Monday, November 30, 2009

Olive harvest 2009

The last visit of the year to Trullo Azzurro to close the place down for the winter and a very productive visit it was too.

Usual routine when we are flying RuinAir: straight from work Thursday evening to the SAS Radisson Stansted. A relaxing meal and an early night for the dawn flight to Brindisi and a sprint down the SS16 to Trullo Azzurro (tafka Hovel-in-the-Hills).

After a quick lunch at Trullo Azzurro we went to the bank to pay some gas bills and reinstate our Internet banking. That evening we went with Chris & John for a meal in Martina Franca.

Harvesting olives 2009 - Mark and John
Harvesting olives 2009 - Mark and John

The next morning C&J came round to help us with our olive harvest and a spot of lunch. Mary insisted on buying rather than borrowing the kit so we are now the proud owners of three crates, four nets (4m x 8m) and four olive rakes.

Harvesting olives 2009 - Nets, crates and haul
Harvesting olives 2009 - Nets, crates and haul

A couple of hours was enough to denude all our trees of their olives. We took them round to C&J's neighbours to add in to their harvest for pressing. Hopefully next spring we will get back a couple of litres of extra-virgin olive oil.

New patio paving
New patio paving

The other main reason for the visit was to admire, and pay for, our new patio (see "Trullo Azzurro works"). After lunch Donato came round to tell us about what he had done and receive his well deserved money. He has done a fine job and we are very happy with the enlarged sun-bathing area :-)

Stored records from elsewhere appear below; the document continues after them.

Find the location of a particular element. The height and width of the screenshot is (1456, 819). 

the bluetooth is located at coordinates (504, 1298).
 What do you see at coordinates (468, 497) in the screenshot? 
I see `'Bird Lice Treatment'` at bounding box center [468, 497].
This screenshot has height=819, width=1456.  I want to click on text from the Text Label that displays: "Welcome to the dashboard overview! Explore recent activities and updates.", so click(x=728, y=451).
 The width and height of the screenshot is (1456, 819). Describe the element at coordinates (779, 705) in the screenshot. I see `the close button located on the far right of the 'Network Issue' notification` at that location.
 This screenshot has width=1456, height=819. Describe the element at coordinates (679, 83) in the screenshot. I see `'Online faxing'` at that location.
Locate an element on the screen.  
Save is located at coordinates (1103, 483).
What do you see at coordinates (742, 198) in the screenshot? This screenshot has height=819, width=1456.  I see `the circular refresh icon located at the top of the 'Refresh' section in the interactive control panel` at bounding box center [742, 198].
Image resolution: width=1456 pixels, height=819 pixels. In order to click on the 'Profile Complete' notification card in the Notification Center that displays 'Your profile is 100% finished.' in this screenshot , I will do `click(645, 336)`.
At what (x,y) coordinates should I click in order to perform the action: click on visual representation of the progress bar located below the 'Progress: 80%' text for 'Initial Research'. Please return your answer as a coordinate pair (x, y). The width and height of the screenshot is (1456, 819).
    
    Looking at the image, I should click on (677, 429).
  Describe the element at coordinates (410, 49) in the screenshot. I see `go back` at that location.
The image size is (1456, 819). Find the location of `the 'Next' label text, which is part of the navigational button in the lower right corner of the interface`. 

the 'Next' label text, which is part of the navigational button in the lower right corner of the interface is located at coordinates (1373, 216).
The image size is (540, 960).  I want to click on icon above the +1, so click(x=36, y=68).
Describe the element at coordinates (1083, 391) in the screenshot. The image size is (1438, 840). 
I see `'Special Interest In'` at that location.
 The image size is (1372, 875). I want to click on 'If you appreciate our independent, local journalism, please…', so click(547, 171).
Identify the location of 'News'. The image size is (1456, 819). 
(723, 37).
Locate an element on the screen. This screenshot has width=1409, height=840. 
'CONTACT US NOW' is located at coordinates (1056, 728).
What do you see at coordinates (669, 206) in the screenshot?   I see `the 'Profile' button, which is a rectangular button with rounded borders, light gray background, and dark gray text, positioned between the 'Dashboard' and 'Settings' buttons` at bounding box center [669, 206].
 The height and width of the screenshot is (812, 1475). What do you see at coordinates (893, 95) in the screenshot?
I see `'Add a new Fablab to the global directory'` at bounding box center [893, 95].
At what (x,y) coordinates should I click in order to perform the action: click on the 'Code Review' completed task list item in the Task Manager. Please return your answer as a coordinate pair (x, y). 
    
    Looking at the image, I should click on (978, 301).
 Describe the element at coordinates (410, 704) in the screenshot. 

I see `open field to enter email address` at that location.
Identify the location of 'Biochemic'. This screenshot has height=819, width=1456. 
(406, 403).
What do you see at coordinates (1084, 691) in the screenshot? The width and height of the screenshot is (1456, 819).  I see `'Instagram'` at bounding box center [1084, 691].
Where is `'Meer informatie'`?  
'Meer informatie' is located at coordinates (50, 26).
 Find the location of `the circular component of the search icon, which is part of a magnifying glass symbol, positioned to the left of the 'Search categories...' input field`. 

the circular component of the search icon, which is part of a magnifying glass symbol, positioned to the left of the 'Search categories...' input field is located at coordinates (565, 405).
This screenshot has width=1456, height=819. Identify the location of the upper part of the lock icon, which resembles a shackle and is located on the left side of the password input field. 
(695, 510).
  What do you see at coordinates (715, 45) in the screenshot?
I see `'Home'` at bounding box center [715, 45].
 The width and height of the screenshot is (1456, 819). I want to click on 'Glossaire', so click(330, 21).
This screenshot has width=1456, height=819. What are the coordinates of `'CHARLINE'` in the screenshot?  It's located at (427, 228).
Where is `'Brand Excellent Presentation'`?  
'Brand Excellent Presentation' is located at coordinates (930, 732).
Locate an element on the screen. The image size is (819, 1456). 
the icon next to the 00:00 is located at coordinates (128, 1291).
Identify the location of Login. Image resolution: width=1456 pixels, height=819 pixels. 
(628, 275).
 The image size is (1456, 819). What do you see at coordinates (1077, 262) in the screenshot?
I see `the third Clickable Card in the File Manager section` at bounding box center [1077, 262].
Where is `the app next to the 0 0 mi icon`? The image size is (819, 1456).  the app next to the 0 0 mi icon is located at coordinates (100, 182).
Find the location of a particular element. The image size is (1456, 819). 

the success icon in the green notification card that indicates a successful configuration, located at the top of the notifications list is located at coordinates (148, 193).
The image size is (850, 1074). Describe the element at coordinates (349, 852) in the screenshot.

The rest of the time was bagging up all the linens into vacu-sacs, plugging in the dehumidifier and preparing the place for over-wintering. Job done it was home on Sunday. I travelled light: hand luggage only and that was a Waitrose bag-for-life!

1 comment:

Rosa said...

Oh!!! How fun! Well, I'd stay down on the ground, of course putting all the olives in the bins. YUM. What a load you got! And how will you preserve them? How many jars? What fun!